The church mothers who raised Yolanda Pierce, dean of Howard University School of Divinity, were busily focused on her survival. In a world hostile to Black women's bodies and spirits, they had to be. Born on a former cotton plantation and having fled the terrors of the South, Pierce's grandmother raised her in the faith inherited from those who were enslaved. Now, in the pages of In My Grandmother's House, Pierce reckons with that tradition, building an everyday womanist theology rooted in liberating scriptures, experiences in the Black church, and truths from Black women's lives. Pierce tells stories that center the experiences of those living on the underside of history, teasing out the tensions of race, spirituality, trauma, freedom, resistance, and memory.
A grandmother's theology carries wisdom strong enough for future generations. The Divine has been showing up at the kitchen tables of Black women for a long time. It's time to get to know that God.
An excerpt from the Preface:
This book is my attempt to retrieve the religious legacy I have inherited and keep it alive for those who are still to come… In a world eager to promote the newest wunderkind, grandmother theology carries us two or more generations back: to the kitchens, hair salons, gardens, and church basements of older Black women who are often invisible in theological discourse but without whom the American Christian church would cease to exist.

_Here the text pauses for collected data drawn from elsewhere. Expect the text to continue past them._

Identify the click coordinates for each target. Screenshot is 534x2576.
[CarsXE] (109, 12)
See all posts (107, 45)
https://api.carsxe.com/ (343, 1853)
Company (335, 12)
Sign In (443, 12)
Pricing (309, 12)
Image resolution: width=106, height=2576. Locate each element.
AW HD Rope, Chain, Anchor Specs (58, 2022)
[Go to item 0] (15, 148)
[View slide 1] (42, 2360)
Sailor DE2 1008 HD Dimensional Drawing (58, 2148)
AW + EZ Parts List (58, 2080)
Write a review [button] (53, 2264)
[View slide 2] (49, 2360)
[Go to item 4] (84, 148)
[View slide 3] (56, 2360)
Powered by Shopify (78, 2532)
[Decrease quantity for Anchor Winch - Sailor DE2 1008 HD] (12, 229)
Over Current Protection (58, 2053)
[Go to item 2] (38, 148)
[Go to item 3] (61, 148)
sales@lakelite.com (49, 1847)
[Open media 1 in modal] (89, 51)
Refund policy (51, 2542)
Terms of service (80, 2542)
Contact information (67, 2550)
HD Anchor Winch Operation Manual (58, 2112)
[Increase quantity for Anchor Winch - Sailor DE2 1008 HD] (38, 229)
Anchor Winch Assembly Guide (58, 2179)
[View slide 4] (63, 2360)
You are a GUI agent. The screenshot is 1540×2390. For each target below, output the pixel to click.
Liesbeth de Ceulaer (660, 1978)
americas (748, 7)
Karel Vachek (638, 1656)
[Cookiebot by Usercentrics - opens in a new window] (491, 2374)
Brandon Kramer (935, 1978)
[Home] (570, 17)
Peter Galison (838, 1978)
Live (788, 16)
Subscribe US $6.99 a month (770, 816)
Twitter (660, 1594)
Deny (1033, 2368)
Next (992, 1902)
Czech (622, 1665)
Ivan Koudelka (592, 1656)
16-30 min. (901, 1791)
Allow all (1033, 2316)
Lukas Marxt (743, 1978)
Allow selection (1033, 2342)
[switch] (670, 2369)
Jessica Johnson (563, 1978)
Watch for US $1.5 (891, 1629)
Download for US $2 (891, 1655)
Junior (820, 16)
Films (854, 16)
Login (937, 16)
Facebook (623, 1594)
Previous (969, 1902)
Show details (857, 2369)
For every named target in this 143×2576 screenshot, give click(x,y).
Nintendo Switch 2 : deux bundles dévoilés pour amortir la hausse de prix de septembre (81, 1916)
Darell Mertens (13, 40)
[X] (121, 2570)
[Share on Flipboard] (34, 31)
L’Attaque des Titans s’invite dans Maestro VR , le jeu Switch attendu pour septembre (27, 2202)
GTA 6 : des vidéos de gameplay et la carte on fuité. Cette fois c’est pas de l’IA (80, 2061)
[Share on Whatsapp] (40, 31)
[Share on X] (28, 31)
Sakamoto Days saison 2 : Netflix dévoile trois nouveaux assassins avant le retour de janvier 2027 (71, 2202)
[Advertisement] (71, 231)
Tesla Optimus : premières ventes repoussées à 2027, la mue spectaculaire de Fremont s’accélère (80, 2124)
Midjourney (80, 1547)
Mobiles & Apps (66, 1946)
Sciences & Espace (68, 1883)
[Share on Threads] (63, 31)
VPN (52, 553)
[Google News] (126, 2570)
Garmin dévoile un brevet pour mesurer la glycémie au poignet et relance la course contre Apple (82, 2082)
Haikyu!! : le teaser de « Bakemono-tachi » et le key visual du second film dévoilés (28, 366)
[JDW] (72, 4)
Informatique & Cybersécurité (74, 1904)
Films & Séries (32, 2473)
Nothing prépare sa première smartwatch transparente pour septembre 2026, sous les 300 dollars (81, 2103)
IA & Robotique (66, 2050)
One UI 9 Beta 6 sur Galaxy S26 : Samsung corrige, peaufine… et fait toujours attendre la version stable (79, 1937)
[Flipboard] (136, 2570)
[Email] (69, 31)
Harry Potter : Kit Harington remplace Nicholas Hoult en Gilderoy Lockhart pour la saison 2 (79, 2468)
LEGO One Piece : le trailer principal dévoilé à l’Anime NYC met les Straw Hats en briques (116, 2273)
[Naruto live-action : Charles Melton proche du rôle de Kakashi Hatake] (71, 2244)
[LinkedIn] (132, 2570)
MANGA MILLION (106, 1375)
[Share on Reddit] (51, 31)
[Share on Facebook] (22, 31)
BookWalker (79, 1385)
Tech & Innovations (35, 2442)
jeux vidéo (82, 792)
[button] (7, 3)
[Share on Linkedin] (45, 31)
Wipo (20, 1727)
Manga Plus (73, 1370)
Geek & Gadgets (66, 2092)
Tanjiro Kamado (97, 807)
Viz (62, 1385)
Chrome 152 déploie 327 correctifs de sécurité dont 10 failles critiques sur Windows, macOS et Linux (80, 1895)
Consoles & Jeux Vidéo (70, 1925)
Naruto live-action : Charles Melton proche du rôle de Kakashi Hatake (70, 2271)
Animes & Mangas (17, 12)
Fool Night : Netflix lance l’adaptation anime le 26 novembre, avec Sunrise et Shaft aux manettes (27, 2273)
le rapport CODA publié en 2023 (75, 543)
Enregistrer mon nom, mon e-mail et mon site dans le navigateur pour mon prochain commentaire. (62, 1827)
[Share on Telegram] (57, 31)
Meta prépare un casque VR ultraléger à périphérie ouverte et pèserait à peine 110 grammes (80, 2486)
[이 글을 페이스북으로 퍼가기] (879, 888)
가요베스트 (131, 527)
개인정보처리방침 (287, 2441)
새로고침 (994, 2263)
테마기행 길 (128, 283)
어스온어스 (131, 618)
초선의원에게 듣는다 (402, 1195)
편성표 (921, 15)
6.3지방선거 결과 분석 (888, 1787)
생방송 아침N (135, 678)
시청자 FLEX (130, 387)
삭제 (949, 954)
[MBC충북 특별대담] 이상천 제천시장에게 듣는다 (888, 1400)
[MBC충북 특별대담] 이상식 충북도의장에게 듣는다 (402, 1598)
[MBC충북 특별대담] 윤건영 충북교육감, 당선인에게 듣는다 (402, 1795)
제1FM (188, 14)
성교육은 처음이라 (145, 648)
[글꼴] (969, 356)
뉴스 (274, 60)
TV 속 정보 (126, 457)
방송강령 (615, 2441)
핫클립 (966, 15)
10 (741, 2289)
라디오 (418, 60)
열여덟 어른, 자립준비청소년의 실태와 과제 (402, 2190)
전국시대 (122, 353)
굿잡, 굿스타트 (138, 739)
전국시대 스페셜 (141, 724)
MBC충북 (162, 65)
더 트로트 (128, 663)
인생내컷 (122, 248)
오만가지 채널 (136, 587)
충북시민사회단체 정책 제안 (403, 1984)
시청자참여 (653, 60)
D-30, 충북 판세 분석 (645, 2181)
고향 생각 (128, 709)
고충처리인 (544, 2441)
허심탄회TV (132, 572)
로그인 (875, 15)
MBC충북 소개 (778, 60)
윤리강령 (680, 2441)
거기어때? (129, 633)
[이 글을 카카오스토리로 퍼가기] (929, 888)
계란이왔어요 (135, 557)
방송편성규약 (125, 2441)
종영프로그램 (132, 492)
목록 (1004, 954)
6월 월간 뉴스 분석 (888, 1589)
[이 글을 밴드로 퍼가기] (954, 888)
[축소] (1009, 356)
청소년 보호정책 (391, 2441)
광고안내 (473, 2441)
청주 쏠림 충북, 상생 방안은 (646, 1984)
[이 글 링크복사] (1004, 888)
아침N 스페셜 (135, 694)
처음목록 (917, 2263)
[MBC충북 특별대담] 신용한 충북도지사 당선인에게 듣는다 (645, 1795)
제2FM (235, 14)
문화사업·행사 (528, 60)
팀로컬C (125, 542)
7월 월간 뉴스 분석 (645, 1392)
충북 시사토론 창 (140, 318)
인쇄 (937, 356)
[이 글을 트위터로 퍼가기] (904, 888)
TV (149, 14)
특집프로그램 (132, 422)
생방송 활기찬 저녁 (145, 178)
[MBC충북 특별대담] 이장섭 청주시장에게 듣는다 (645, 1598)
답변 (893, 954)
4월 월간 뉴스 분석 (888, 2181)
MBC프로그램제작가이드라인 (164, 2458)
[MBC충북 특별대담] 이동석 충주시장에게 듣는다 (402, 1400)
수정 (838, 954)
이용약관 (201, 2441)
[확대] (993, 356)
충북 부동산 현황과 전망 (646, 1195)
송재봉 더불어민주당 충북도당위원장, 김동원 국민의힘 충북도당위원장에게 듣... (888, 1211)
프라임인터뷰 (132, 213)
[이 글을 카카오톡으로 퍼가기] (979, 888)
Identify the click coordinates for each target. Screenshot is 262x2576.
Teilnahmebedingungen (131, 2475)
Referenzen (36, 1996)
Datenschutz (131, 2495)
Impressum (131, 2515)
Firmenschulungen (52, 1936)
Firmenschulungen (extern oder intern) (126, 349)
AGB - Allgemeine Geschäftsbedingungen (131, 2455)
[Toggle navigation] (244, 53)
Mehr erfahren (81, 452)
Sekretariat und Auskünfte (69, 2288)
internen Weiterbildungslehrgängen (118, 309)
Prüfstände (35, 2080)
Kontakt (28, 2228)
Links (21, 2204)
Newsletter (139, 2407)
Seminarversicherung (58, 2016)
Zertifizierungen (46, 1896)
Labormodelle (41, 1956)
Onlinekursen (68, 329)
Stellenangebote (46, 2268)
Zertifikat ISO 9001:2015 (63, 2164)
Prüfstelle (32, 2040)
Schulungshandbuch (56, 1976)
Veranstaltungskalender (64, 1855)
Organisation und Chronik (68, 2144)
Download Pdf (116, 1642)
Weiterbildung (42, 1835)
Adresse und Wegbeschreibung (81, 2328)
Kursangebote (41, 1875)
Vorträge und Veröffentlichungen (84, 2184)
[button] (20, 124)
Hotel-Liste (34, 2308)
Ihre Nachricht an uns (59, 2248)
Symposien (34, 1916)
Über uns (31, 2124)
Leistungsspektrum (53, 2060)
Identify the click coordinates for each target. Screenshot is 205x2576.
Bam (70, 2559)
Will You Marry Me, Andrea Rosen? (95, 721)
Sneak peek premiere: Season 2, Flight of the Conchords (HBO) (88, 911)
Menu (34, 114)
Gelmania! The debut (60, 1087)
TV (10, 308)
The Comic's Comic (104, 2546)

Yolanda Pierce is professor and dean of Howard University School of Divinity. She is a scholar of African American religious history, womanist theology, race, and religion, as well as a public theologian, activist, and commentator. An alumna of Princeton University and Cornell University, Pierce served as the founding director of the Center for the Study of African American Religious Life at the National Museum of African American History & Culture. Pierce's writing has appeared in Time, Sojourners, and The Christian Century, and she is the author of the book Hell Without Fires. Pierce lives in Washington, D.C.